(Stored records)
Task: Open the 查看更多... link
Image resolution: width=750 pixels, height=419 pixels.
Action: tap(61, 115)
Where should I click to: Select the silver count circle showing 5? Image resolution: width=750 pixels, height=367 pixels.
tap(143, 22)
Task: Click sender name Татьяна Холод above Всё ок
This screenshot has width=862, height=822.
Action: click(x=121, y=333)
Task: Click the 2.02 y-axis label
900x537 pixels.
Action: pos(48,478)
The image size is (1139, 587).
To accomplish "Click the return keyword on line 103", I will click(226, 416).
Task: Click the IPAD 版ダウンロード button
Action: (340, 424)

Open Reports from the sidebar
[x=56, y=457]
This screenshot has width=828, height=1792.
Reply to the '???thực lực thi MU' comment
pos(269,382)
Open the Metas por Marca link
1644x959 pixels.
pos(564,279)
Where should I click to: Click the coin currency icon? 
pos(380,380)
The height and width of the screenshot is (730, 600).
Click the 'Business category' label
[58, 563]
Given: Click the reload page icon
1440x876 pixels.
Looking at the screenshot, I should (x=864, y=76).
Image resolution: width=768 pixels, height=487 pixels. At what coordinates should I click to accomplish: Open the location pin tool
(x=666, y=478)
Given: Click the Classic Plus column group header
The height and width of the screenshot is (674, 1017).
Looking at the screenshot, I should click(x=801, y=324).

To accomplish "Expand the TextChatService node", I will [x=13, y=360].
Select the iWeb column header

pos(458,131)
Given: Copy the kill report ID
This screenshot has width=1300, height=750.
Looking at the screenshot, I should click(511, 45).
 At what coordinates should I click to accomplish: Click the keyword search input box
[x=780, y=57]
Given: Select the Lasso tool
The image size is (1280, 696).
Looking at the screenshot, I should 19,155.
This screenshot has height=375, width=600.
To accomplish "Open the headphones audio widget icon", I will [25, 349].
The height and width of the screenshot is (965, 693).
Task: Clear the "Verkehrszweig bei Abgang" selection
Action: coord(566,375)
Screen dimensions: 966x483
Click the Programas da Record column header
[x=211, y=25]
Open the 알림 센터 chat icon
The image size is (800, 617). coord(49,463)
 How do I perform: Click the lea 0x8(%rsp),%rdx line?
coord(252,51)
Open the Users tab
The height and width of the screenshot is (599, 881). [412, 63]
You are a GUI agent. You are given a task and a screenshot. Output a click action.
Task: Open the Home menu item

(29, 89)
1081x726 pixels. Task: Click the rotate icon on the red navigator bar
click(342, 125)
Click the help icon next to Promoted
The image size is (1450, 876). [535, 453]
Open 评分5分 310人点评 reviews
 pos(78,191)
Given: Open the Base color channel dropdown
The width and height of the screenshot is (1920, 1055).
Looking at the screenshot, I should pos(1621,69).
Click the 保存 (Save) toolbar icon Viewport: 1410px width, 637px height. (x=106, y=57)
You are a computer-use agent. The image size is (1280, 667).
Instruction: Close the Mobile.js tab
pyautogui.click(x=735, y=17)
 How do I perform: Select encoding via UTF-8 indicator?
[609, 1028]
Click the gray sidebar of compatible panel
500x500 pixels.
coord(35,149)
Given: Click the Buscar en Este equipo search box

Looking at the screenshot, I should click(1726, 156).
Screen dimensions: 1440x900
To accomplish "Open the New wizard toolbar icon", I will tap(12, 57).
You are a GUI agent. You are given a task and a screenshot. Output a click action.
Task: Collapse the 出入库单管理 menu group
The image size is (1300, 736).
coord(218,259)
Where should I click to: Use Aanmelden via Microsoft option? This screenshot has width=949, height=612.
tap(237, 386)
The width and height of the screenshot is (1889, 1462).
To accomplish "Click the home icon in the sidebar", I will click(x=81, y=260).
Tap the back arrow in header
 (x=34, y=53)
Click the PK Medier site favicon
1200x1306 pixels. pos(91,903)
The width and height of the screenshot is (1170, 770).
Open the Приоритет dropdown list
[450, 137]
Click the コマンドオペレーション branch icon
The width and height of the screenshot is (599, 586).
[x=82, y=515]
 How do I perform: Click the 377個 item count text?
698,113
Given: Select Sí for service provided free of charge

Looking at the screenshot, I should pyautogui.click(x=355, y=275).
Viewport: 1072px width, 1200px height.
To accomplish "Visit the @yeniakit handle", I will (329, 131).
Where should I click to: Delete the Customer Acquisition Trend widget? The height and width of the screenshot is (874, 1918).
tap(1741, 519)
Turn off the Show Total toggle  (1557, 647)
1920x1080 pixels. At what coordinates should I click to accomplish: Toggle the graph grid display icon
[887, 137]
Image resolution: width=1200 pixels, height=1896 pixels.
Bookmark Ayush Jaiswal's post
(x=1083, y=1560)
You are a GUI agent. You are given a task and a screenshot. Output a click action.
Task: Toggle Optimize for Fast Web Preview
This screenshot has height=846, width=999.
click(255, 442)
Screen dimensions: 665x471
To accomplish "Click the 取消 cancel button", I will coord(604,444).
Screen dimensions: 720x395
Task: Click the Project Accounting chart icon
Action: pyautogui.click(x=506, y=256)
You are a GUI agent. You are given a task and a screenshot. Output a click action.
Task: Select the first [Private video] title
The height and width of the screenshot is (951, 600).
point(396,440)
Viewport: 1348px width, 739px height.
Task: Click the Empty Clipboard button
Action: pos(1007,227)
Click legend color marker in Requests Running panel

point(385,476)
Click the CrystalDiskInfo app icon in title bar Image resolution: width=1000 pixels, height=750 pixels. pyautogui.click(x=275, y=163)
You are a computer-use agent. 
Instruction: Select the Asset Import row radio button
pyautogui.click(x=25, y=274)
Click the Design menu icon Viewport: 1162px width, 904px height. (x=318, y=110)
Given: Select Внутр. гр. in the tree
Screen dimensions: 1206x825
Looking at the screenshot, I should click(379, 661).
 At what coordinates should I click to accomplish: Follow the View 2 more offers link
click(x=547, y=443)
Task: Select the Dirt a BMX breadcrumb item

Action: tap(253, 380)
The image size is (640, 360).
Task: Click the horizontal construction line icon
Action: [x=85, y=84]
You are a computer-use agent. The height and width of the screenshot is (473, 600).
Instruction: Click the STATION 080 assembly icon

> [Problem details] The expected result is every record above, duplicated exactly.

> [Answer to this problem]
Task: Open the 查看更多... link
Image resolution: width=750 pixels, height=419 pixels.
Action: tap(61, 115)
Where should I click to: Select the silver count circle showing 5? Image resolution: width=750 pixels, height=367 pixels.
tap(143, 22)
Task: Click sender name Татьяна Холод above Всё ок
This screenshot has width=862, height=822.
Action: click(x=121, y=333)
Task: Click the 2.02 y-axis label
900x537 pixels.
Action: pos(48,478)
The image size is (1139, 587).
To accomplish "Click the return keyword on line 103", I will click(226, 416).
Task: Click the IPAD 版ダウンロード button
Action: (340, 424)

Open Reports from the sidebar
[x=56, y=457]
This screenshot has width=828, height=1792.
Reply to the '???thực lực thi MU' comment
pos(269,382)
Open the Metas por Marca link
1644x959 pixels.
pos(564,279)
Where should I click to: Click the coin currency icon? 
pos(380,380)
The height and width of the screenshot is (730, 600).
Click the 'Business category' label
[58, 563]
Given: Click the reload page icon
1440x876 pixels.
Looking at the screenshot, I should (x=864, y=76).
Image resolution: width=768 pixels, height=487 pixels. At what coordinates should I click to accomplish: Open the location pin tool
(x=666, y=478)
Given: Click the Classic Plus column group header
The height and width of the screenshot is (674, 1017).
Looking at the screenshot, I should click(x=801, y=324).

To accomplish "Expand the TextChatService node", I will [x=13, y=360].
Select the iWeb column header

pos(458,131)
Given: Copy the kill report ID
This screenshot has width=1300, height=750.
Looking at the screenshot, I should click(511, 45).
 At what coordinates should I click to accomplish: Click the keyword search input box
[x=780, y=57]
Given: Select the Lasso tool
The image size is (1280, 696).
Looking at the screenshot, I should 19,155.
This screenshot has height=375, width=600.
To accomplish "Open the headphones audio widget icon", I will [25, 349].
The height and width of the screenshot is (965, 693).
Task: Clear the "Verkehrszweig bei Abgang" selection
Action: coord(566,375)
Screen dimensions: 966x483
Click the Programas da Record column header
[x=211, y=25]
Open the 알림 센터 chat icon
The image size is (800, 617). coord(49,463)
 How do I perform: Click the lea 0x8(%rsp),%rdx line?
coord(252,51)
Open the Users tab
The height and width of the screenshot is (599, 881). [412, 63]
You are a GUI agent. You are given a task and a screenshot. Output a click action.
Task: Open the Home menu item

(29, 89)
1081x726 pixels. Task: Click the rotate icon on the red navigator bar
click(342, 125)
Click the help icon next to Promoted
The image size is (1450, 876). [535, 453]
Open 评分5分 310人点评 reviews
 pos(78,191)
Given: Open the Base color channel dropdown
The width and height of the screenshot is (1920, 1055).
Looking at the screenshot, I should pos(1621,69).
Click the 保存 (Save) toolbar icon Viewport: 1410px width, 637px height. (x=106, y=57)
You are a computer-use agent. The image size is (1280, 667).
Instruction: Close the Mobile.js tab
pyautogui.click(x=735, y=17)
 How do I perform: Select encoding via UTF-8 indicator?
[609, 1028]
Click the gray sidebar of compatible panel
500x500 pixels.
coord(35,149)
Given: Click the Buscar en Este equipo search box

Looking at the screenshot, I should click(1726, 156).
Screen dimensions: 1440x900
To accomplish "Open the New wizard toolbar icon", I will tap(12, 57).
You are a GUI agent. You are given a task and a screenshot. Output a click action.
Task: Collapse the 出入库单管理 menu group
The image size is (1300, 736).
coord(218,259)
Where should I click to: Use Aanmelden via Microsoft option? This screenshot has width=949, height=612.
tap(237, 386)
The width and height of the screenshot is (1889, 1462).
To accomplish "Click the home icon in the sidebar", I will click(x=81, y=260).
Tap the back arrow in header
 (x=34, y=53)
Click the PK Medier site favicon
1200x1306 pixels. pos(91,903)
The width and height of the screenshot is (1170, 770).
Open the Приоритет dropdown list
[450, 137]
Click the コマンドオペレーション branch icon
The width and height of the screenshot is (599, 586).
[x=82, y=515]
 How do I perform: Click the 377個 item count text?
698,113
Given: Select Sí for service provided free of charge

Looking at the screenshot, I should pyautogui.click(x=355, y=275).
Viewport: 1072px width, 1200px height.
To accomplish "Visit the @yeniakit handle", I will (329, 131).
Where should I click to: Delete the Customer Acquisition Trend widget? The height and width of the screenshot is (874, 1918).
tap(1741, 519)
Turn off the Show Total toggle  (1557, 647)
1920x1080 pixels. At what coordinates should I click to accomplish: Toggle the graph grid display icon
[887, 137]
Image resolution: width=1200 pixels, height=1896 pixels.
Bookmark Ayush Jaiswal's post
(x=1083, y=1560)
You are a GUI agent. You are given a task and a screenshot. Output a click action.
Task: Toggle Optimize for Fast Web Preview
This screenshot has height=846, width=999.
click(255, 442)
Screen dimensions: 665x471
To accomplish "Click the 取消 cancel button", I will coord(604,444).
Screen dimensions: 720x395
Task: Click the Project Accounting chart icon
Action: pyautogui.click(x=506, y=256)
You are a GUI agent. You are given a task and a screenshot. Output a click action.
Task: Select the first [Private video] title
The height and width of the screenshot is (951, 600).
point(396,440)
Viewport: 1348px width, 739px height.
Task: Click the Empty Clipboard button
Action: pos(1007,227)
Click legend color marker in Requests Running panel

point(385,476)
Click the CrystalDiskInfo app icon in title bar Image resolution: width=1000 pixels, height=750 pixels. pyautogui.click(x=275, y=163)
You are a computer-use agent. 
Instruction: Select the Asset Import row radio button
pyautogui.click(x=25, y=274)
Click the Design menu icon Viewport: 1162px width, 904px height. (x=318, y=110)
Given: Select Внутр. гр. in the tree
Screen dimensions: 1206x825
Looking at the screenshot, I should click(379, 661).
 At what coordinates should I click to accomplish: Follow the View 2 more offers link
click(x=547, y=443)
Task: Select the Dirt a BMX breadcrumb item

Action: tap(253, 380)
The image size is (640, 360).
Task: Click the horizontal construction line icon
Action: [x=85, y=84]
You are a computer-use agent. The height and width of the screenshot is (473, 600).
Instruction: Click the STATION 080 assembly icon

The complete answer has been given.